A quick read of the Wikipedia entry suggests otherwise:
https://en.wikipedia.org/wiki/Elliptic-curve_cryptography#Quantum_computing_attacks
IIUC, elliptic curve crypto _can_ be quantum-resistant, but is not necessarily so.
On closer read, the quantum resistance only applies to a particular form of elliptic curve Diffie-Hellman (https://en.wikipedia.org/wiki/Supersingular_isogeny_key_exchange).
Normal EC cryptography appears _more_ vulnerable to quantum attacks than RSA, requiring fewer qubits to crack.
does anyone know if cablehaunt effects pace and the cable modems you rent from the cable co?
does the crypt32.dll flaw only effect the ssl used by https on web browsers so the connections that are made by the other programs is safe?
The crypt32 flaw from what I have seen would also allow someone that controls your internet connection routing to fake being Window’s Update servers and deliver fake updates if your computer requested them while your connection was rerouted. Really anything that is using Window’s libraries (lots of things) is going to be vulnerable.

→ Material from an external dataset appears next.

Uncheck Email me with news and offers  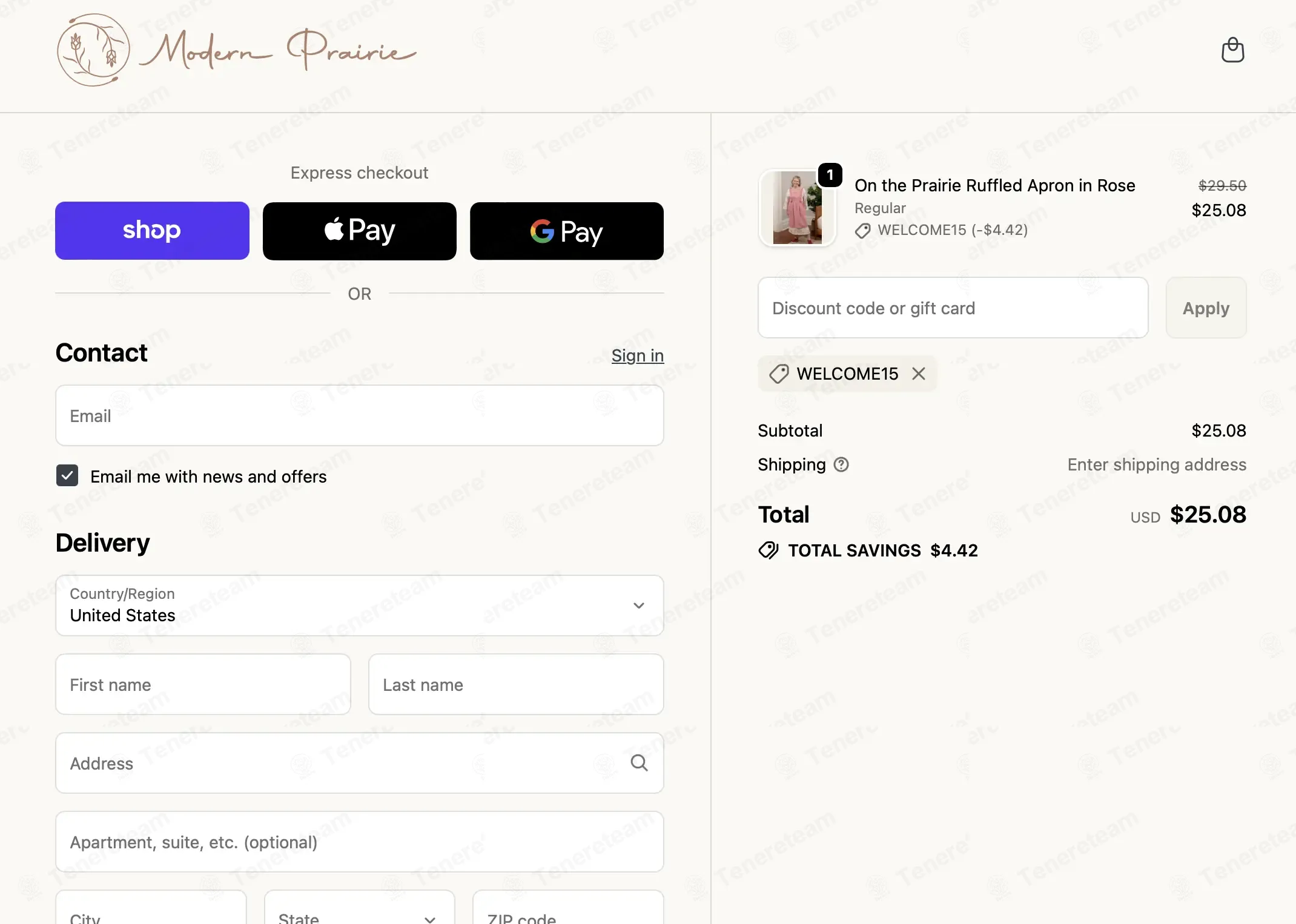point(67,476)
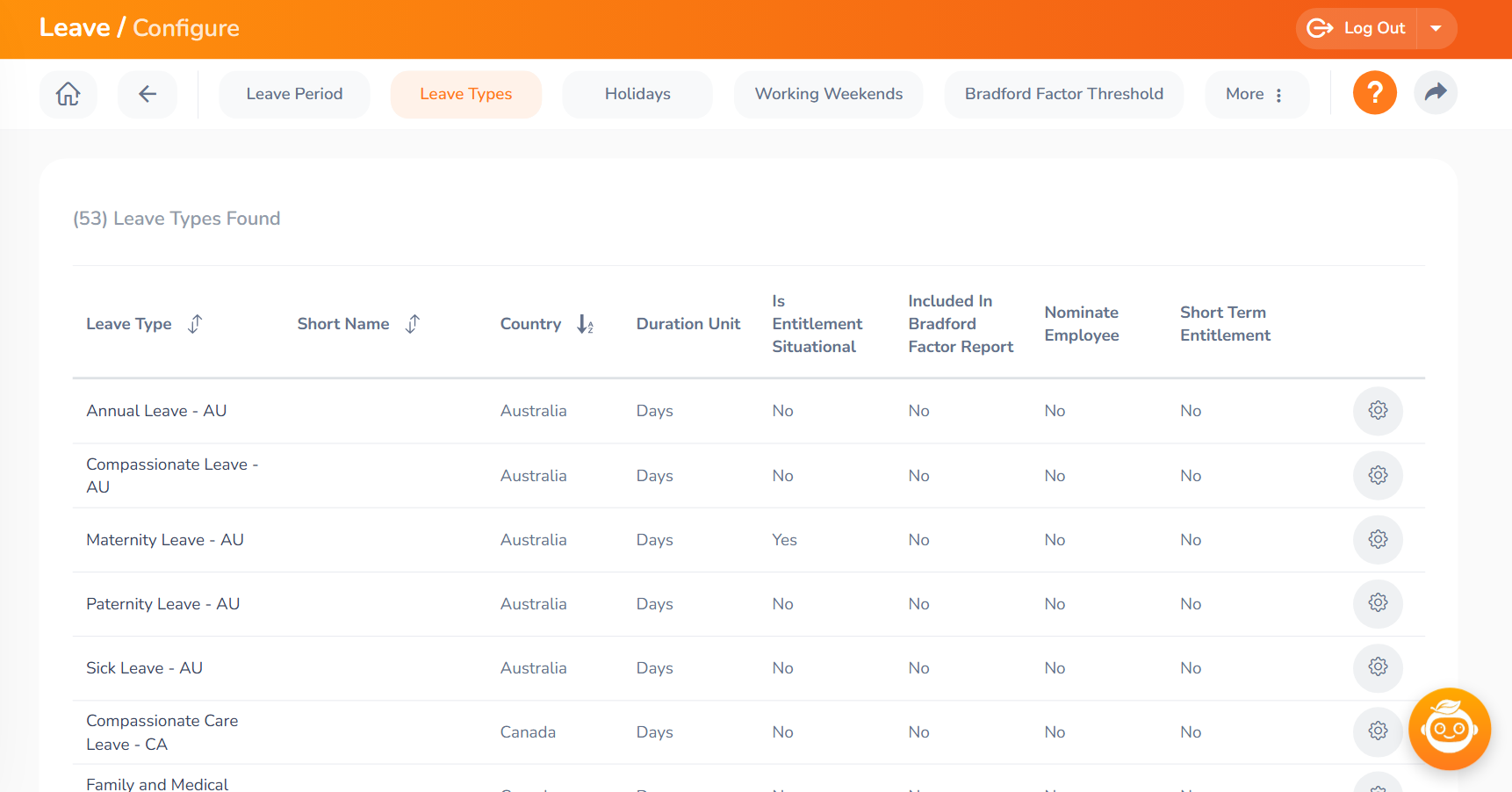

As for cable modems, the ones you rent are generally not any different that what is available for rent, and broadcom seems to be one of the more popular chipsets, so I would say there is a good chance.
Whew! Good thing Windows 7 is no longer being updated. Thanks Microsoft.
Windows 7 doesn’t support ECC, so it wasn’t broken by this particular bug.
“…flaw was reported by the good guys at the NSA.”
What, both of them? Are you sure?
Probably went like: Crypt-analyst: “Hah, seems China finally stumbled on that old crypt32 trick.” CO: “Write a report up in 5th grade English then so even Bills boys know how to patch it.”
Hehehe, that’s probably exactly how it went.
For the past month or so, I’ve been using an old laptop to play Internet radio.
Yesterday, I discovered that it is running Vistta.